Borghans et al. (2016) analyze 4 datasets with diverse measures of IQ and, shockingly, concluded that the impact of IQ on social outcomes is weak compared to personality measures, despite what the earlier reviews and meta-analyses showed (Gottfredson, 1997; Poropat, 2009; Schmidt & Hunter, 2004). Indeed, as reviewed prior, most studies found that personality measures generally have weak relationship with outcomes once IQ is accounted for. Yet their work has not been subjected to critical examination, just various uninteresting comments (Ganzach & Zisman, 2022; Golsteyn et al., 2022; Stankov, 2023) and replication failures (Zisman & Ganzach, 2022).

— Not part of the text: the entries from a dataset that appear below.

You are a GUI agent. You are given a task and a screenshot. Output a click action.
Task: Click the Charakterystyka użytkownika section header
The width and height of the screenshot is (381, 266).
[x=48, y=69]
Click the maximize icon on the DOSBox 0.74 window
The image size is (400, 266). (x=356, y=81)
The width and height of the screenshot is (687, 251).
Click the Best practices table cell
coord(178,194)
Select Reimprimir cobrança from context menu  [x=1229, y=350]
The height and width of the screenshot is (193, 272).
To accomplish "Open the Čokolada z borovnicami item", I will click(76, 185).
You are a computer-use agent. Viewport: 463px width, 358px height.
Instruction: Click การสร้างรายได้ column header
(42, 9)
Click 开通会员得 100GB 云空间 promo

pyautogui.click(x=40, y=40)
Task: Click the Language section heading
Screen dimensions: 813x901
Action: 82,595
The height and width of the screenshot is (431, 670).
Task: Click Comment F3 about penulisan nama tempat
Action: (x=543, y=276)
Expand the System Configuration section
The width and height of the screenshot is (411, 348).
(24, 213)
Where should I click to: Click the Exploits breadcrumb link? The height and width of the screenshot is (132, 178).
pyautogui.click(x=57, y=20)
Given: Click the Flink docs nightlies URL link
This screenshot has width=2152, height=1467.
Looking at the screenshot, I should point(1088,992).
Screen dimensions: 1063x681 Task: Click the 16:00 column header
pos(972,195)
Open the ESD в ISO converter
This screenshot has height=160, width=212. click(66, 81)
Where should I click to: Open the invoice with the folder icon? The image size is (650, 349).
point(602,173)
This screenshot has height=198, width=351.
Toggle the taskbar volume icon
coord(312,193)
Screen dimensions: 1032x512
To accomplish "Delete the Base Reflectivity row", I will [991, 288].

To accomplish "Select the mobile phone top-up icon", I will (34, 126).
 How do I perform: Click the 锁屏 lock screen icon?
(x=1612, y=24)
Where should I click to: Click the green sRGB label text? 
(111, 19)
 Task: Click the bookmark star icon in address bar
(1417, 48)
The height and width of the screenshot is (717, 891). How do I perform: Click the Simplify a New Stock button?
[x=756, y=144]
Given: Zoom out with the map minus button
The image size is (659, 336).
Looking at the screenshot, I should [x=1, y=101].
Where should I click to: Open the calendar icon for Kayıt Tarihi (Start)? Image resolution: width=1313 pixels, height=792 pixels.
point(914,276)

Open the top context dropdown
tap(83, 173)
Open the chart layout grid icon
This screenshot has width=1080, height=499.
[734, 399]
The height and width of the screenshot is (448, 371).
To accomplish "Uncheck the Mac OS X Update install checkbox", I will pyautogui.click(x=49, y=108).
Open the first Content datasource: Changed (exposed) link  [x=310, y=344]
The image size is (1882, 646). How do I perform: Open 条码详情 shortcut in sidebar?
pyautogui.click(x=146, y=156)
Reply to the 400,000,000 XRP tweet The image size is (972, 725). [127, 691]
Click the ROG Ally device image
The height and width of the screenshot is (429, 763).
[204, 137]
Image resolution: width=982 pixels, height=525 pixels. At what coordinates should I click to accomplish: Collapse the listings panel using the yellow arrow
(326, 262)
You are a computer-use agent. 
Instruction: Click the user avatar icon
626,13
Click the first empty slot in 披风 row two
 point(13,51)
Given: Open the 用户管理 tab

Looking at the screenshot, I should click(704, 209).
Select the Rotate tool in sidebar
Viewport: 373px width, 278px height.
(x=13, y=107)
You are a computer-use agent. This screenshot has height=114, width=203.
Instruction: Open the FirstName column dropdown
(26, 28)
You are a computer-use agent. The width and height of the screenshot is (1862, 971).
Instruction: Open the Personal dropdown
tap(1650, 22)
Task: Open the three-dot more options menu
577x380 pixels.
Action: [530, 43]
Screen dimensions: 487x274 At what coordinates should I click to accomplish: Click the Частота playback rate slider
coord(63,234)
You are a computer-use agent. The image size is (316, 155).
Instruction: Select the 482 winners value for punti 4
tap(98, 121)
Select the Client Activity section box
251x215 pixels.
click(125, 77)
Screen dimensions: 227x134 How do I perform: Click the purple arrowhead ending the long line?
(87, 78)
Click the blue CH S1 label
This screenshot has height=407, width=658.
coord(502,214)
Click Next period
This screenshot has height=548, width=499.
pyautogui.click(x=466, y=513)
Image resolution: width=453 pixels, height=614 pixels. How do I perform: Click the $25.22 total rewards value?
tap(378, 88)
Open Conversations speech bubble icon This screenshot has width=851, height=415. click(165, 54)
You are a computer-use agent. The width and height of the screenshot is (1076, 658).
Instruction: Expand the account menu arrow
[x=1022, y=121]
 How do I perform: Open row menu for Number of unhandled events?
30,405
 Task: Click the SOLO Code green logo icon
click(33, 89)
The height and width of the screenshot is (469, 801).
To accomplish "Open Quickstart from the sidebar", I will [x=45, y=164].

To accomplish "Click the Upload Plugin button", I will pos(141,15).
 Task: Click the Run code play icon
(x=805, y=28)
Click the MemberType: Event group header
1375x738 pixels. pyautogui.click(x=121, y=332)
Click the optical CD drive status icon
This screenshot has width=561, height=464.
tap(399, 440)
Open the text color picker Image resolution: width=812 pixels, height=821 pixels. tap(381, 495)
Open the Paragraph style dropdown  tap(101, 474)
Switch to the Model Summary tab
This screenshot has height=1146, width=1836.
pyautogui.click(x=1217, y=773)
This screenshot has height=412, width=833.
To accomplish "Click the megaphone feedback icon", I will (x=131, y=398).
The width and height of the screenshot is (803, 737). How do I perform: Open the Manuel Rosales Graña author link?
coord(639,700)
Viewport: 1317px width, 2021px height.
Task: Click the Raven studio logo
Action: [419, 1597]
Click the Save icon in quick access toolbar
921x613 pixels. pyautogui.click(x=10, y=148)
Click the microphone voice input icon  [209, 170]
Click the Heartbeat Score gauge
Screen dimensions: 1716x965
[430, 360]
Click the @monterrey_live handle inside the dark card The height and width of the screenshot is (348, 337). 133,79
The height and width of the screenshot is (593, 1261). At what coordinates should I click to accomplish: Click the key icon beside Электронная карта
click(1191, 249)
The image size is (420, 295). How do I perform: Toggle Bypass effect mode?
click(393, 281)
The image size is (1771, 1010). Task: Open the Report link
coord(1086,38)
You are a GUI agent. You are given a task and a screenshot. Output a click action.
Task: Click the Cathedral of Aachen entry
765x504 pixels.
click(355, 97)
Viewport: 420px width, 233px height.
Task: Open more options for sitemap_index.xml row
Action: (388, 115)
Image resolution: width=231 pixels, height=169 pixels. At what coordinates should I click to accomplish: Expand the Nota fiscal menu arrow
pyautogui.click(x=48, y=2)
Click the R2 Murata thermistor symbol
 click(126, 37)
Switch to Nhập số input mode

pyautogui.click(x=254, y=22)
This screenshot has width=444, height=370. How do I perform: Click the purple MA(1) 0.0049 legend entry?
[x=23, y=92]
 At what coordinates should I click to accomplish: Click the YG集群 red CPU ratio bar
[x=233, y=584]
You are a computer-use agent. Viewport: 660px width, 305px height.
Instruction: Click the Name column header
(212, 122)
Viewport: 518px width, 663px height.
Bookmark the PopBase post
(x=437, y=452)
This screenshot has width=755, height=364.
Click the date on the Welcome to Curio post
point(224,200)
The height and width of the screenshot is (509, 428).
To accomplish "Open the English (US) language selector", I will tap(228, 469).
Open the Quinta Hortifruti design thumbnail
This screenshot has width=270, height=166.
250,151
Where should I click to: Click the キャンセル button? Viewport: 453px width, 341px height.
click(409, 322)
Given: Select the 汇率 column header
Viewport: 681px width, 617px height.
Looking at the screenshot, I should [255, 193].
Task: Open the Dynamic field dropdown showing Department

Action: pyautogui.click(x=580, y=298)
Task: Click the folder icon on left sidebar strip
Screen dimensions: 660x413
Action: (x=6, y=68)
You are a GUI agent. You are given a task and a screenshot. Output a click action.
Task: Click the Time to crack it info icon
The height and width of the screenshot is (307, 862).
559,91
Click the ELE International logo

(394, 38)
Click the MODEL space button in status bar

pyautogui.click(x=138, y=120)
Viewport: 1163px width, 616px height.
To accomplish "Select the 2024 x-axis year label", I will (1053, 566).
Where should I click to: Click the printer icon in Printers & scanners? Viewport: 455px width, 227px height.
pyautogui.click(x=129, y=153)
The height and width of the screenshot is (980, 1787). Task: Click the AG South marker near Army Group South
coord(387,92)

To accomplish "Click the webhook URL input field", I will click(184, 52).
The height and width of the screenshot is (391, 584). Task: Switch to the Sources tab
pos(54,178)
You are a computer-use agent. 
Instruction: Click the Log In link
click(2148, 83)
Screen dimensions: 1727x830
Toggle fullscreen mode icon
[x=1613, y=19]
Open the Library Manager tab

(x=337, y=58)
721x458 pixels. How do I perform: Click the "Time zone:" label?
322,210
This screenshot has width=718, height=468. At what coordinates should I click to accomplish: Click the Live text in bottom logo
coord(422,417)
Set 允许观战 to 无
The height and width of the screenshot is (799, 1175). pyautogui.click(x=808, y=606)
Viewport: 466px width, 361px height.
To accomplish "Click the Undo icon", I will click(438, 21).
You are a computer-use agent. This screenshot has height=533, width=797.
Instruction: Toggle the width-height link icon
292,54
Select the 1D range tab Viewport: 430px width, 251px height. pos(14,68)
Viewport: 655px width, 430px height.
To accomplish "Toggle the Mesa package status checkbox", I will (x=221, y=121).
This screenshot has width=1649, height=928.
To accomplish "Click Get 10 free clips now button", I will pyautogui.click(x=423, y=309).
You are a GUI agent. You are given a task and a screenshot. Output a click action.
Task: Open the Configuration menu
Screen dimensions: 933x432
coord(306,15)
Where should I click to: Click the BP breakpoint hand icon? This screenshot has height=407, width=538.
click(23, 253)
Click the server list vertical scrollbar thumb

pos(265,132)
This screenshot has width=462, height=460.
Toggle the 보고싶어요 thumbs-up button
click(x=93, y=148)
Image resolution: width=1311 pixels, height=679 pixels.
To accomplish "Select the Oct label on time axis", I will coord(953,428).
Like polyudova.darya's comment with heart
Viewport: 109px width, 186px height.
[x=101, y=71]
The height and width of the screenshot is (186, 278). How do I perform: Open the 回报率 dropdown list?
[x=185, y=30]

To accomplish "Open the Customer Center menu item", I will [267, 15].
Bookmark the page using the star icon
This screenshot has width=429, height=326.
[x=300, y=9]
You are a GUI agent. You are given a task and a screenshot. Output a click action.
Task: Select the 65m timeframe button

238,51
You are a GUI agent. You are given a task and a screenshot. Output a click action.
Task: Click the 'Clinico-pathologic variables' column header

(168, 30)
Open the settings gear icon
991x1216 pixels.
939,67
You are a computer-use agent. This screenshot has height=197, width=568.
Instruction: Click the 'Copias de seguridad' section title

What went wrong is how IQ has been measured. By using bad measures. The first fallacy is that Borghans et al. considered fluid intelligence, especially the Raven, as a pure measure of IQ, rather than a latent factor of a broad battery of tests that assesses all cognitive domains. The second fallacy is that they couldn’t get the definition right because what they treated as achievement tests had content similar to IQ tests, and they were all better cognitive measures than the IQ tests used in their analysis. The third fallacy, committed by Golsteyn et al. (2022), is their belief that a test that correlates with personality is not a pure measure of intelligence, and therefore not a valid measure. They do not explain why such a correlation is problematic. Removing IQ-related components prior to regression analysis would have deleterious effects. If IQ correlates with education, then IQ might have an education component, but as we remove the education component of IQ we will later find out that IQ no longer predicts either education or wage or anything. We have created a bad IQ measure. This is what Borghans et al. did. If personality had a causal impact on IQ, this would provide reasons to adjust for personality, but such a causal relationship has yet to be proven. Longitudinal analyses could answer whether there is such a causal relationship and whether there is such a personality component in achievement tests, as Borghans et al. believe. Bardach et al. (2023) evaluated the longitudinal association between personality, intelligence and academic achievement by using random intercept cross-lagged models. They found no evidence of either main effect for each personality trait of the Big Five, or even an interaction with intelligence, on achievement. If personality does not have longitudinal (causal) influence on achievement, this rejects the proposition by Lechner et al. (2017) that achievement tests should be adjusted for personality just because these variables are correlated.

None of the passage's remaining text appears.